== Working data ==

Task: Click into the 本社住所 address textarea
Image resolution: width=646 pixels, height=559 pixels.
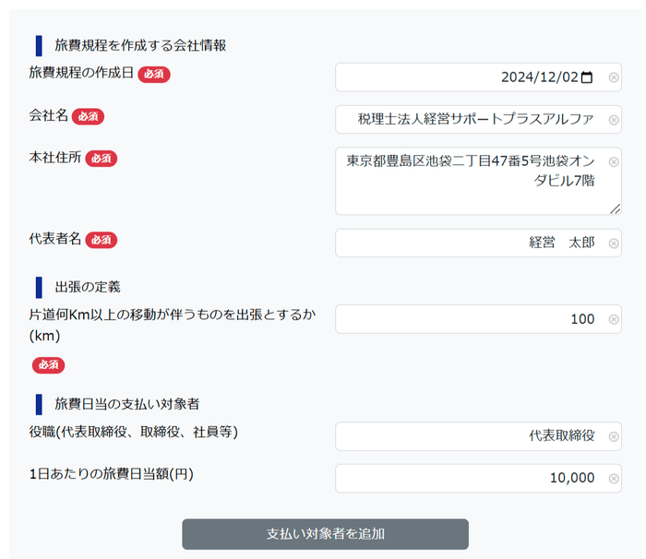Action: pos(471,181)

--

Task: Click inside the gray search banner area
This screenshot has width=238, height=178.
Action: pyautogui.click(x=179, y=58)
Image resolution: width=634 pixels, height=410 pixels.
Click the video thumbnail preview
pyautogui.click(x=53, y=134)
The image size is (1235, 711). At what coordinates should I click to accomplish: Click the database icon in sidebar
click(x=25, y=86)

---

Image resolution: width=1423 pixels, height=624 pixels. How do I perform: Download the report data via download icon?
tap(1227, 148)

== Requirement ==
Each line above where the word "Task" occurs should be returned in full.

== Written response ==
Task: Click into the 本社住所 address textarea
Task: Click inside the gray search banner area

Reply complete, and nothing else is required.